= Beginning of Section =

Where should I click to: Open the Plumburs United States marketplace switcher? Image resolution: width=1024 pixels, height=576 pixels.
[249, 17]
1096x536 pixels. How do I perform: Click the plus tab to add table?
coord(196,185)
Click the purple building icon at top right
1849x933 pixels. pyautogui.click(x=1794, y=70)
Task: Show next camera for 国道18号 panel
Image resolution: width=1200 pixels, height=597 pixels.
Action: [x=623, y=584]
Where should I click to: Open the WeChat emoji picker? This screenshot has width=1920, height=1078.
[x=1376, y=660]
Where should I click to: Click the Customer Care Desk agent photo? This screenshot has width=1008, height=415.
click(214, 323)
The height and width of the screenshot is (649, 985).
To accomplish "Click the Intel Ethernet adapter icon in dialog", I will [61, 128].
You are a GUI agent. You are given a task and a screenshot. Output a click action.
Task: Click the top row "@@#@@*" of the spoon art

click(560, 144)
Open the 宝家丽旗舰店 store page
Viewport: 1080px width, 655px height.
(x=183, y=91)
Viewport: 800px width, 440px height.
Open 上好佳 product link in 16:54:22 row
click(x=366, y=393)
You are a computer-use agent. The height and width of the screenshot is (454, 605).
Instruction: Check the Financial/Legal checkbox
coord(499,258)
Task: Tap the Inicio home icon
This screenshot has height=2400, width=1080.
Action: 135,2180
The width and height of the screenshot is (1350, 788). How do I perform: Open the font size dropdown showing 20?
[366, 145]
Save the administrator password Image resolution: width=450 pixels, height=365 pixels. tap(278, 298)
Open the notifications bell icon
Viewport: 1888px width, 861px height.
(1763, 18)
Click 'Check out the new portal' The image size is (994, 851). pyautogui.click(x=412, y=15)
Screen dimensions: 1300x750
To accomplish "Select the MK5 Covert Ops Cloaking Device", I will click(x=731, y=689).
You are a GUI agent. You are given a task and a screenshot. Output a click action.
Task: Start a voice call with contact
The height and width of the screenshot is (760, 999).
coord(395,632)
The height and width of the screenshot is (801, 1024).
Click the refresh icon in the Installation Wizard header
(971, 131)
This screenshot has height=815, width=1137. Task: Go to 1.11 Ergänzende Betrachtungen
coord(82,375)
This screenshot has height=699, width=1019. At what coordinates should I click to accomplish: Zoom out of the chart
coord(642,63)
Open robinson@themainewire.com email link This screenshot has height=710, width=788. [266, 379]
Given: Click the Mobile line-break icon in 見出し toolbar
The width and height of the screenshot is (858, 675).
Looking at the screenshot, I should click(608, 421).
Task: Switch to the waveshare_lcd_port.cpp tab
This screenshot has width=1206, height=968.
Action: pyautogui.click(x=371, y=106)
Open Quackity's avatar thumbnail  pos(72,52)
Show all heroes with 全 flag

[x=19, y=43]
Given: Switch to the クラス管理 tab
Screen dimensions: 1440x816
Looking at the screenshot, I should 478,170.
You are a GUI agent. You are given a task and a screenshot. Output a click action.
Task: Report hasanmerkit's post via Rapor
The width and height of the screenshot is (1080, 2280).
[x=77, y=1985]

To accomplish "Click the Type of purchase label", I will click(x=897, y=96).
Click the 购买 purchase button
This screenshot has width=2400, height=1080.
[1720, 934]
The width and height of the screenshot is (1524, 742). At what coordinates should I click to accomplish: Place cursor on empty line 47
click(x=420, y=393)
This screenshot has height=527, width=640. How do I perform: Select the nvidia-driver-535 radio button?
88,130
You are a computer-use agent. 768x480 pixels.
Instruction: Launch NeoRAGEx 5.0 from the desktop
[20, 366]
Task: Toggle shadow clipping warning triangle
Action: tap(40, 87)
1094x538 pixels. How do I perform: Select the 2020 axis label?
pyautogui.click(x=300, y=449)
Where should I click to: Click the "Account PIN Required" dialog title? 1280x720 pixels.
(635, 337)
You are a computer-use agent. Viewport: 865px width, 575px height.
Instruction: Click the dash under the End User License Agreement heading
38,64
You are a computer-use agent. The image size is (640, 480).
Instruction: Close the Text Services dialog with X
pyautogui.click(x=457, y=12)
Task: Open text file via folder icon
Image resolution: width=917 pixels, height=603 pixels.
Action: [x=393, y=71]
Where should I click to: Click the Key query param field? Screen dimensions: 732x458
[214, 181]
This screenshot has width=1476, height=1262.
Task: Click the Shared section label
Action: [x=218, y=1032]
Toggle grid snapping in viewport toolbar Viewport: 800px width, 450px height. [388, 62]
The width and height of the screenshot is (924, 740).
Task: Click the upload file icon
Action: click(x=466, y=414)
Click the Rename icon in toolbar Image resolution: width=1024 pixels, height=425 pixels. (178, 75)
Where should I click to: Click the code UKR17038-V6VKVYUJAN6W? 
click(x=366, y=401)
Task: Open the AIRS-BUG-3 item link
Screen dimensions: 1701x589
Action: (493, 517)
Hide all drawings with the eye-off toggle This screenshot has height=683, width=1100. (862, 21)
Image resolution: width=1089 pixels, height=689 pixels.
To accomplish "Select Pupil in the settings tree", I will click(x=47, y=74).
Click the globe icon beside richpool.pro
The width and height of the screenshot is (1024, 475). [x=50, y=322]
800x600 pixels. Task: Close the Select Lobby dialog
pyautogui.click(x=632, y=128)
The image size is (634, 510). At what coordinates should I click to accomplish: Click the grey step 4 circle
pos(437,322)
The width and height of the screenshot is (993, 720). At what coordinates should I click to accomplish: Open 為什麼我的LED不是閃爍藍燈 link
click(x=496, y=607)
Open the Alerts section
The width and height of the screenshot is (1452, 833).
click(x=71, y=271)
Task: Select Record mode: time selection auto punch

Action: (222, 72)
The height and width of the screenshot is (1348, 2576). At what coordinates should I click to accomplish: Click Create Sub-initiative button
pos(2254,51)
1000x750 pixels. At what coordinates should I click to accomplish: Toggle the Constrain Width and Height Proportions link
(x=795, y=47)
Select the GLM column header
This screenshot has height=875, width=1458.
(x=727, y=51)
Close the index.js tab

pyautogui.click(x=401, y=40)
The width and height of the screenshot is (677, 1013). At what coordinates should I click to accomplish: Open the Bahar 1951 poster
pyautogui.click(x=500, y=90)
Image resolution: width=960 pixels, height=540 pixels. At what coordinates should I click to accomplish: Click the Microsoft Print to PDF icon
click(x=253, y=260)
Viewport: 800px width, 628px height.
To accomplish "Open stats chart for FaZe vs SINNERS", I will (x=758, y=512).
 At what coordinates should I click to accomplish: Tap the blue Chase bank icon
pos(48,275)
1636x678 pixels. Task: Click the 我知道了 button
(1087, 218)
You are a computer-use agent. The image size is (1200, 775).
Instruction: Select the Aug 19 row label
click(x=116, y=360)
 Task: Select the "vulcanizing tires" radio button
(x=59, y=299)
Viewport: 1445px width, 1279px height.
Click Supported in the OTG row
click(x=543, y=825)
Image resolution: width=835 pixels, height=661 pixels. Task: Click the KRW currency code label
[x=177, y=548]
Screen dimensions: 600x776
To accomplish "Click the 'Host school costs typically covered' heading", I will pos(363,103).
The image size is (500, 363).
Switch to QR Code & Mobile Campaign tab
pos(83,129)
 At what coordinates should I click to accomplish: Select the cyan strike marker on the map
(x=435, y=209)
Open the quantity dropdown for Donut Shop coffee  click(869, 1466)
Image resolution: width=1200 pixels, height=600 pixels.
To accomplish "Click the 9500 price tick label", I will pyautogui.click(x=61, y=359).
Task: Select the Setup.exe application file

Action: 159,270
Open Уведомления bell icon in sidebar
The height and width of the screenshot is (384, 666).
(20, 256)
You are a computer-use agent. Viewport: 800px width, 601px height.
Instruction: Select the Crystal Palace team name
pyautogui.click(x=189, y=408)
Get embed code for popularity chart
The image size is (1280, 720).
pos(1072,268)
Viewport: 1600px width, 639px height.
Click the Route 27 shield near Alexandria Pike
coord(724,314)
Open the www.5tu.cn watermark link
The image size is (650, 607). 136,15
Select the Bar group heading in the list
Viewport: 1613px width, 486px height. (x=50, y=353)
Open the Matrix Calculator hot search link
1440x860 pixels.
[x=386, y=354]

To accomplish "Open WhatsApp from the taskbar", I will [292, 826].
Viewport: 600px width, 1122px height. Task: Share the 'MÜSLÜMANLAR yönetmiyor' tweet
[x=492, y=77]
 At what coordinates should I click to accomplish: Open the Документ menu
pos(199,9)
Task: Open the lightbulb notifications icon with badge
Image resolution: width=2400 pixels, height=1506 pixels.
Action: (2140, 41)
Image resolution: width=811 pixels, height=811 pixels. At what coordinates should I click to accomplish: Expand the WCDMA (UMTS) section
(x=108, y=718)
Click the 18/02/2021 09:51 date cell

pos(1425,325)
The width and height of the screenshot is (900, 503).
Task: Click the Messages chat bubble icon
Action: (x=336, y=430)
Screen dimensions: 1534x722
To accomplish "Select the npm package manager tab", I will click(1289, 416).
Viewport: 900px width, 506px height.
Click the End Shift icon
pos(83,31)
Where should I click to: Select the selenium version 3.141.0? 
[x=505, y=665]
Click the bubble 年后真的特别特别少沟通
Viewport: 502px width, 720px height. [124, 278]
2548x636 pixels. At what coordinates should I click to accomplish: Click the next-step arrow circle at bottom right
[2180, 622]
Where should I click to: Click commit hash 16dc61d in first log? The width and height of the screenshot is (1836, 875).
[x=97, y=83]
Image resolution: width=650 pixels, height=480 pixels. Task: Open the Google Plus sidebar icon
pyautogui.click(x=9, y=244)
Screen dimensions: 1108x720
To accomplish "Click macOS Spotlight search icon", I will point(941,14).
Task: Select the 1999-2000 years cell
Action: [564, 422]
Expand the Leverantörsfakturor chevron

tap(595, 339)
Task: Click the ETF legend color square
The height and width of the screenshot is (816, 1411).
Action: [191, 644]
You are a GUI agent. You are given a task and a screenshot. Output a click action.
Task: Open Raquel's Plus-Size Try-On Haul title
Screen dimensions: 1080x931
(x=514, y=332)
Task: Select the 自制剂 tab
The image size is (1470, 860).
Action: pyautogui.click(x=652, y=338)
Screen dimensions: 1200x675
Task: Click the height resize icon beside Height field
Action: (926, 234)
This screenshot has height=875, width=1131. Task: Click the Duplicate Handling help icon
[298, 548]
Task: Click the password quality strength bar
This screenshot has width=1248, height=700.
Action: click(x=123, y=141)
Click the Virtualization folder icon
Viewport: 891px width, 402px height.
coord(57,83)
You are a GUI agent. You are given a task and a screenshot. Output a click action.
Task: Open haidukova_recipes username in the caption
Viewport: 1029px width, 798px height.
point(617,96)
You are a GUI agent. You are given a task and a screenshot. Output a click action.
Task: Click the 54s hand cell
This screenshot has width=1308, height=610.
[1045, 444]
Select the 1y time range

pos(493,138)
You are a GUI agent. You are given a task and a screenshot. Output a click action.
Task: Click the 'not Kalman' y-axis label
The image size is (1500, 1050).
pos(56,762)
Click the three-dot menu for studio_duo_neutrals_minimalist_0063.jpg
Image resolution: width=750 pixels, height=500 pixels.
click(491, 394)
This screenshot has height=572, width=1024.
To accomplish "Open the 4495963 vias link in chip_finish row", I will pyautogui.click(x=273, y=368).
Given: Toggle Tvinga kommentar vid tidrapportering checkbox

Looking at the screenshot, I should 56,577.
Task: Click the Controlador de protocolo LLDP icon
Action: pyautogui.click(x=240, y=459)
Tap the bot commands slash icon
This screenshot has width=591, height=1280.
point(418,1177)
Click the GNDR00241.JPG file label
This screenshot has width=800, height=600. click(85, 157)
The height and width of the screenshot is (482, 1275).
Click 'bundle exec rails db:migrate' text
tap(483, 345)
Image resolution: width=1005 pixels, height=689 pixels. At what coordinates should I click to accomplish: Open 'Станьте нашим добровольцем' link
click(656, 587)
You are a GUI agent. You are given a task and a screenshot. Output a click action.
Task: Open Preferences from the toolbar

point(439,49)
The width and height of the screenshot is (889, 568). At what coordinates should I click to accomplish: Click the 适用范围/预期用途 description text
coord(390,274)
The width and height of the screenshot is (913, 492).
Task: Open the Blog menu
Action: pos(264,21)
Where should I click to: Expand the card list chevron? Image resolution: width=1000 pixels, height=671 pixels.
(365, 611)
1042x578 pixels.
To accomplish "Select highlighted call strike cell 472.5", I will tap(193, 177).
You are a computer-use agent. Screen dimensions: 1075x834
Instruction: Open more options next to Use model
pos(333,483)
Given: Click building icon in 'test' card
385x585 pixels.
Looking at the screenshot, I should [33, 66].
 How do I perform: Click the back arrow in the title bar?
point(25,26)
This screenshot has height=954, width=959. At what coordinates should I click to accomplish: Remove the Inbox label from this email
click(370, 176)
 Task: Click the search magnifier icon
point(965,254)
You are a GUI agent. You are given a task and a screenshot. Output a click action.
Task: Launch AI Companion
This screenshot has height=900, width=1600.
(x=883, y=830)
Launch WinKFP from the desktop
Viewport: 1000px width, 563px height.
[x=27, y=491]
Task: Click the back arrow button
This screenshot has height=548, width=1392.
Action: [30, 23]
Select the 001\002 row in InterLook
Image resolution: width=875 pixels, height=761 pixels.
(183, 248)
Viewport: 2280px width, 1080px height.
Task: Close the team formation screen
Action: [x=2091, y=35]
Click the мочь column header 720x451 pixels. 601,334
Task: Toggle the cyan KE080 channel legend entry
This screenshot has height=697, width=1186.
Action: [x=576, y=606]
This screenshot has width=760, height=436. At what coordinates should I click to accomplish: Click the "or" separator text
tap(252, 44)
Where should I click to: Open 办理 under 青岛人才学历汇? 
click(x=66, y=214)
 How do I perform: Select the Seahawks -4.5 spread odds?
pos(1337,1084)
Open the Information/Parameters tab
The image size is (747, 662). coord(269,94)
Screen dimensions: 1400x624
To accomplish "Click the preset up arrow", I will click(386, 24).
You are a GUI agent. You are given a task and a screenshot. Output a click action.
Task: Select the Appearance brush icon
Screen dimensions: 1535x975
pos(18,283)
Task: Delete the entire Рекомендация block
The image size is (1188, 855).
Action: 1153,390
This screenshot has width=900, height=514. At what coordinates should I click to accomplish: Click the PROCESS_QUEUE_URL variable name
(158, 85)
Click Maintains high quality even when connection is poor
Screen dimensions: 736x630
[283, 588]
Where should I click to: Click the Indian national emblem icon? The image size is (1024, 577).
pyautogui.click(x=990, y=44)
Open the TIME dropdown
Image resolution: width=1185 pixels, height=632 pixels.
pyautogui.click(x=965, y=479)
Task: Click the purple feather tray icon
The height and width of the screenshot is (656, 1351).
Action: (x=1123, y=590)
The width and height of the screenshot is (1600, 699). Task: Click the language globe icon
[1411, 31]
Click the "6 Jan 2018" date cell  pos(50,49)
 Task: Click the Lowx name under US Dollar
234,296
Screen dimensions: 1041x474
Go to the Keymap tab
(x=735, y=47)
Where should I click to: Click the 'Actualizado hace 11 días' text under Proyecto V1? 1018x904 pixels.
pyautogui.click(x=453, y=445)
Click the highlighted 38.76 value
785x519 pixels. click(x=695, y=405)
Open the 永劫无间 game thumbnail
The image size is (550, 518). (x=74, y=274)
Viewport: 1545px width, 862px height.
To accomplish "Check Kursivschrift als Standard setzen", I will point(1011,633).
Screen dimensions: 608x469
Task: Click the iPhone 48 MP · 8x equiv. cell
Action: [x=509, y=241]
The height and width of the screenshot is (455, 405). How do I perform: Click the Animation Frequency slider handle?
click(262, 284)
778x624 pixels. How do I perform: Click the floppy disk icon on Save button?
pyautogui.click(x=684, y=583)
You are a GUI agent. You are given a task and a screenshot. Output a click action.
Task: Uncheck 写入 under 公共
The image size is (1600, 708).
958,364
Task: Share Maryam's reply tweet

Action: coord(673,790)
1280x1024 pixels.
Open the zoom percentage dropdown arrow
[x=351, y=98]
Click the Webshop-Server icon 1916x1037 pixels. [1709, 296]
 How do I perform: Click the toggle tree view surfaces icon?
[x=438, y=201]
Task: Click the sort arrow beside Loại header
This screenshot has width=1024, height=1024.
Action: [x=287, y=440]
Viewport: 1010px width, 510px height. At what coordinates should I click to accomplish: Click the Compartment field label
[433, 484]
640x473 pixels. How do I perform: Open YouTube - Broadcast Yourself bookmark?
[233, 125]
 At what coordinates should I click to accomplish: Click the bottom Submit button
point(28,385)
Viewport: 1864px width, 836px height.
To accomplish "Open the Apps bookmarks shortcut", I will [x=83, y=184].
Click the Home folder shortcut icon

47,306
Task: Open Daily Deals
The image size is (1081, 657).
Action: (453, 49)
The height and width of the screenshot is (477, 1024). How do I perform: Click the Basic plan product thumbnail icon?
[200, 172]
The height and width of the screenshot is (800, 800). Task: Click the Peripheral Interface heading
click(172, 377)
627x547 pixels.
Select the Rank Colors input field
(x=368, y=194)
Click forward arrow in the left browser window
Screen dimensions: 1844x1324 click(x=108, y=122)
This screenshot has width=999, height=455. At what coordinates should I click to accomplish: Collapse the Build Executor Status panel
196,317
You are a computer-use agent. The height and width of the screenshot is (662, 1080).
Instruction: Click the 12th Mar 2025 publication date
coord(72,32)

= End of Section =

**Work required:**
The word "legend" occurs on some lines of the data. Give the number of those lines only.

**Reply:**
2